What is expected: Please repeat the records unchanged, from the line containing "Visualizer (496, 72)" through the line containing "Contact (37, 2567)", including both of those lines.

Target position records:
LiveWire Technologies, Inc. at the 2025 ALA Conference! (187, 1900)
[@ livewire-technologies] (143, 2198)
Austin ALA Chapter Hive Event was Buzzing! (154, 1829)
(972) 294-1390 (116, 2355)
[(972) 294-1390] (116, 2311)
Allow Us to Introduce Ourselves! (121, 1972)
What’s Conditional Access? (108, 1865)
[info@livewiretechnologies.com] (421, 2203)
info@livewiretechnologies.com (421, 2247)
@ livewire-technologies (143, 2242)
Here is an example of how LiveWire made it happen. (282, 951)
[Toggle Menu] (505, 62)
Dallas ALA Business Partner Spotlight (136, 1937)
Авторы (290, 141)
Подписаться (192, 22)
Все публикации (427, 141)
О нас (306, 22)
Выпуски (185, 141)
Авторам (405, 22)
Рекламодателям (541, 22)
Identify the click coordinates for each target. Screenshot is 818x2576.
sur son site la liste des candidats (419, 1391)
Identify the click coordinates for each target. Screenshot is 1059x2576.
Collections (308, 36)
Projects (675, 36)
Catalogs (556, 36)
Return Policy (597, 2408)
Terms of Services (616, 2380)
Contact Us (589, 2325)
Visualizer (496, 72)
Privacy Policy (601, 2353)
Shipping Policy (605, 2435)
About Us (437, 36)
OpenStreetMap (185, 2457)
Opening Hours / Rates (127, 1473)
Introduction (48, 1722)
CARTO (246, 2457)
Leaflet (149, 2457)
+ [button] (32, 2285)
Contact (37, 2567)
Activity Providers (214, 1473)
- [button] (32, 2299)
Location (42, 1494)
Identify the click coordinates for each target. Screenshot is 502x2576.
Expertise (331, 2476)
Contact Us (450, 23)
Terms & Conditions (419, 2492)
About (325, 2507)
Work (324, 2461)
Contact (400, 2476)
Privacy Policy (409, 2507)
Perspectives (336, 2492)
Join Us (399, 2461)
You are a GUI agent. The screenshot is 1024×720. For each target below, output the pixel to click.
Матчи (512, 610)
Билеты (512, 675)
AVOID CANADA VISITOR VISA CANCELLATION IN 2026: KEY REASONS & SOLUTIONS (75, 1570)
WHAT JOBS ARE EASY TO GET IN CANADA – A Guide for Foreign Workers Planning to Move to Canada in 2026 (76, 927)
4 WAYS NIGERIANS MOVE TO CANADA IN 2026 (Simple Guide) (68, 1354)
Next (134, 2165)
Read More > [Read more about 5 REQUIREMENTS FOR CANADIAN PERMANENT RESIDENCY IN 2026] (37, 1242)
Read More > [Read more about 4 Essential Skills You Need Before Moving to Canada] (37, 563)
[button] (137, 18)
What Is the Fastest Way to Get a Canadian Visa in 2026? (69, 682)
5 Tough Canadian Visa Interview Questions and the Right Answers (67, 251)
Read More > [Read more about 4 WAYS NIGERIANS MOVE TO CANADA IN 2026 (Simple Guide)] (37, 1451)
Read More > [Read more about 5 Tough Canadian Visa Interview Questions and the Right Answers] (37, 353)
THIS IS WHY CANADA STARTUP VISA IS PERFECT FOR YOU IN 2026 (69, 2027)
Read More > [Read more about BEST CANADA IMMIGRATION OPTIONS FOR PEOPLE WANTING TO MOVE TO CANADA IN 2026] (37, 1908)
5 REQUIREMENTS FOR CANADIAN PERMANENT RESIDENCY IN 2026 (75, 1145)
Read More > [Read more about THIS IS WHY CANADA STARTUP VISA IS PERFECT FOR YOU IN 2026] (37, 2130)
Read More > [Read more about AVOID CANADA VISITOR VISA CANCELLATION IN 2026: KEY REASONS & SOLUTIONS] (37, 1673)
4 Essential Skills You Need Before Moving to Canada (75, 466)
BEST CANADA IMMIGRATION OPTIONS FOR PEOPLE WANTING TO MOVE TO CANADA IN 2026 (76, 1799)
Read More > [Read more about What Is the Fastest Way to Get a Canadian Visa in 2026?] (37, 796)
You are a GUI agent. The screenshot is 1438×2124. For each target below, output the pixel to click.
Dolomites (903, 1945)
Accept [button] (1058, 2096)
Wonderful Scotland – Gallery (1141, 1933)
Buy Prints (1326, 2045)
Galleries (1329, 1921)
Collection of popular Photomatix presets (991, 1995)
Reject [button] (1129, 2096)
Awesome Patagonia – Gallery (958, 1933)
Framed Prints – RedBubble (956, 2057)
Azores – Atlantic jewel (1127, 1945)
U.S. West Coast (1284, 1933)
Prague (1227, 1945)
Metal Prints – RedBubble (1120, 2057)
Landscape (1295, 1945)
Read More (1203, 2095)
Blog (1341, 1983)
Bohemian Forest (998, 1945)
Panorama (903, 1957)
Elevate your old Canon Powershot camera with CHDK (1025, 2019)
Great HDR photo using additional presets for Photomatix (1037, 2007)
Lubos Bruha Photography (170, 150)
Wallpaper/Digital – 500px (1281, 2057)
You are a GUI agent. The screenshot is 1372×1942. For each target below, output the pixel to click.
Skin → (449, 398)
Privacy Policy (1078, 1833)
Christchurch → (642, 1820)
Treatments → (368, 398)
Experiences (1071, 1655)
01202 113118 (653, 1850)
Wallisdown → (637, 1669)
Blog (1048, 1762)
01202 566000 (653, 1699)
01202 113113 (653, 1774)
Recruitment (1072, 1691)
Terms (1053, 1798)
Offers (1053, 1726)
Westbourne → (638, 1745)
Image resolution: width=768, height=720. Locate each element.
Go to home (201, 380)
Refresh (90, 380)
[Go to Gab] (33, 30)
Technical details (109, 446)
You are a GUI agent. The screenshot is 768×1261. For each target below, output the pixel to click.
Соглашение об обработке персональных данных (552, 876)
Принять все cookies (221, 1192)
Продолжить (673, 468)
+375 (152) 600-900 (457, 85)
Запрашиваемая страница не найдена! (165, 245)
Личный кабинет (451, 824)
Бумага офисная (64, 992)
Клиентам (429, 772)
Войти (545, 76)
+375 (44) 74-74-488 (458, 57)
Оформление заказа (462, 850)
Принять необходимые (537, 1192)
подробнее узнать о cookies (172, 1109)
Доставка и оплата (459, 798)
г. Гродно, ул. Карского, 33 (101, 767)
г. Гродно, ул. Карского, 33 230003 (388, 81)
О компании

Response:
Visualizer (496, 72)
Privacy Policy (601, 2353)
Shipping Policy (605, 2435)
About Us (437, 36)
OpenStreetMap (185, 2457)
Opening Hours / Rates (127, 1473)
Introduction (48, 1722)
CARTO (246, 2457)
Leaflet (149, 2457)
+ [button] (32, 2285)
Contact (37, 2567)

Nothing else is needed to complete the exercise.